É este culto quase religioso ao presidente que acaba por corroer a relação entre o peronismo e a Igreja Católica, que o apoiou no início do governo. Sem nenhum disfarce, a doutrinação peronista alcançou a escola. “Algo positivo foi a expansão de um sistema educacional que havia perdido essa capacidade. Por outro lado, houve a politização da educação, usada como um instrumento. Ainda que de forma mais atenuada, isso continua até hoje”, diz Francisco de Santibañes, especialista em economia internacional e autor do livro “La Argentina después de la tormenta” (sem tradução no Brasil).

“Se alguém não ensinasse o que o governo queria, perdia o emprego. Essa foi uma das questões que levou a uma certa saciedade na sociedade e deixou o terreno fértil para o golpe subsequente, além dos confrontos sucessivos com a Igreja. Eles eram lógicos ao apontar que o peronismo era instituído quase de forma religiosa. Os livros didáticos das escolas ensinavam ‘Eva e Perón nos amam’ para que as crianças aprendessem a ler — e

isso foi amplamente documentado”, descreve Abram.

O autoritarismo de Perón o afastava dos liberais e da própria esquerda. Nessa época, jornais que criticavam os Perón eram “visitados” por fiscais do governo que forjavam acusações e multavam jornalistas. “O impacto do peronismo na cultura política e social da Argentina foi péssimo pois, como todo populismo, este pensamento não acredita que as instituições são importantes ou crê que elas têm que se submeter ao poder da maioria. Isso destruiu a qualidade institucional do país”, avalia Krause.

Os “novos peronismos”

As rupturas do peronismo conduziram a um novo golpe de Estado que, em 1955, resultou na morte de mais de 300 pessoas em meio aos bombardeios à capital argentina promovidos pelos próprios militares e no exílio de Juan Perón na Espanha. De volta em 1973, foi eleito com 62% dos votos com a terceira esposa como vice (Eva faleceu em 1952) e governou até sua morte, no ano seguinte. Ao longo de sua vida, Perón teve relações diferentes com o radicalismo: chegou ao governo rechaçando o marxismo e retornou do exílio prometendo reformas estruturais contra o capital; para, ao final da vida, se opor aos “montoneros” – a extrema-esquerda peronista. Mas nunca deixou de fomentar o culto à própria figura.

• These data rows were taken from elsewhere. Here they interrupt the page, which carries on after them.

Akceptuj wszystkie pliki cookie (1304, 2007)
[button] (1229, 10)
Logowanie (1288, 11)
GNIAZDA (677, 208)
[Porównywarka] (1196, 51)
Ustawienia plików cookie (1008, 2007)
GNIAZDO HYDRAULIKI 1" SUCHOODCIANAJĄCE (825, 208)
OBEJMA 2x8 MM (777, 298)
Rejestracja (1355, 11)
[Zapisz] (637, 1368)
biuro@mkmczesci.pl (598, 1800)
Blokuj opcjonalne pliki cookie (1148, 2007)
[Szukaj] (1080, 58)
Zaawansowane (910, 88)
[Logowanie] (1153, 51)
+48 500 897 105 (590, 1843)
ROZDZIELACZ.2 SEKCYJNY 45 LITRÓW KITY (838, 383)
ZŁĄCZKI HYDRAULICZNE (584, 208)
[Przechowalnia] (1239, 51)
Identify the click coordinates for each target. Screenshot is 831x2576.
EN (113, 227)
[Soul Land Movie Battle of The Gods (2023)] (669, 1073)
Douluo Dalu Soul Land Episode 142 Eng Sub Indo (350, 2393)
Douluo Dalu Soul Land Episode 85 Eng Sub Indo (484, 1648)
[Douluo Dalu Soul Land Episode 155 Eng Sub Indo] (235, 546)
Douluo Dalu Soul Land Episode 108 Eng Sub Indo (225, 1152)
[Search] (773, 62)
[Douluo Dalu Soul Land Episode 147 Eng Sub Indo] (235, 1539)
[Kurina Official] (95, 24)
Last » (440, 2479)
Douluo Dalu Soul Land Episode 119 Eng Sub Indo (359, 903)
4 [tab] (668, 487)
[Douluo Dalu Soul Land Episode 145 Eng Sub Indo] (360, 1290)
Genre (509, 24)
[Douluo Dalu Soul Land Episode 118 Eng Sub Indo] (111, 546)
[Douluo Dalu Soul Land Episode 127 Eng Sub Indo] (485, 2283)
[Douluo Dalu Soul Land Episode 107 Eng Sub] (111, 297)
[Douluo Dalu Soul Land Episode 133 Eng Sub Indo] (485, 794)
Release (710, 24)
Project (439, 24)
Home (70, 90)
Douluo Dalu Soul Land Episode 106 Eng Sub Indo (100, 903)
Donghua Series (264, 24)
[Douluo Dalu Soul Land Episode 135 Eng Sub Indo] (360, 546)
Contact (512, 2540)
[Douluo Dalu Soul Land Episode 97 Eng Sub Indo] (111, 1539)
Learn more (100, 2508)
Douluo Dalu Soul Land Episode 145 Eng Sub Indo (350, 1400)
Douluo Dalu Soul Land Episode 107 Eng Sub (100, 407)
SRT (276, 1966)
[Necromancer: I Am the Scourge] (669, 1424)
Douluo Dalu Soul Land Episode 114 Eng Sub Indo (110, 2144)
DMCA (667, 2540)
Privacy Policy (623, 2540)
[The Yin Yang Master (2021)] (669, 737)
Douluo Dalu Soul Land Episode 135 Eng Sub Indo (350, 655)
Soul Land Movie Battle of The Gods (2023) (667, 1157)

Mais um golpe se seguiu à morte do líder (foram nada menos do que seis, ao longo de um século de história argentina), dando início a uma sangrenta ditadura militar que pouco faria para desmantelar a raiz do problema econômico e político da Argentina: a falta de liberdade e o tamanho do Estado. Tal como no Brasil, serviria para associar a direita ao autoritarismo e permitir que a esquerda dominasse o discurso democrático, sempre atrelado à memória de Perón.

Seis anos após a redemocratização, o peronismo estava de volta ao poder na figura de Carlos Menem, que consegue controlar a hiperinflação às custas de uma política insustentável de conversibilidade entre o peso e o dólar. Foi condenado por corrupção e escapou da pena graças à imunidade parlamentar para, então, ser sucedido por Nestor Kirschner e Cristina Kirschner. O resto é história.

A vitória de Maurício Macri, que prometia uma lufada de ar em meio à crise, sucumbiu aos problemas estruturais. “Foi uma tentativa muito tímida que não atingiu as raízes do problema, o tamanho do Estado e seu peso na atividade produtiva; buscou financiar o déficit com dívidas e desabou quando os mercados disseram que não iriam mais emprestar dinheiro”, diz Krause. Ainda que o atual presidente, Alberto Fernandez, declarado peronista, consiga reestruturar a dívida argentina junto aos credores internacionais, o caminho pela frente ainda é longo – e não deveria passar pelo confisco de riquezas.

“Devemos eliminar um enorme emaranhado de regulamentações que não fazem sentido para as pessoas, que sabem fazer seu trabalho e administrar seus negócios melhor do que qualquer funcionário público que acredita ser Deus. E, finalmente, o Estado deve ser reformado para que sirva ao povo e para que o povo possa pagar por isso”, diz Aldo Abram. “Este processo deve nos levar adiante, caso se consolide ao longo do tempo. Para isso, é necessário um amadurecimento cívico”.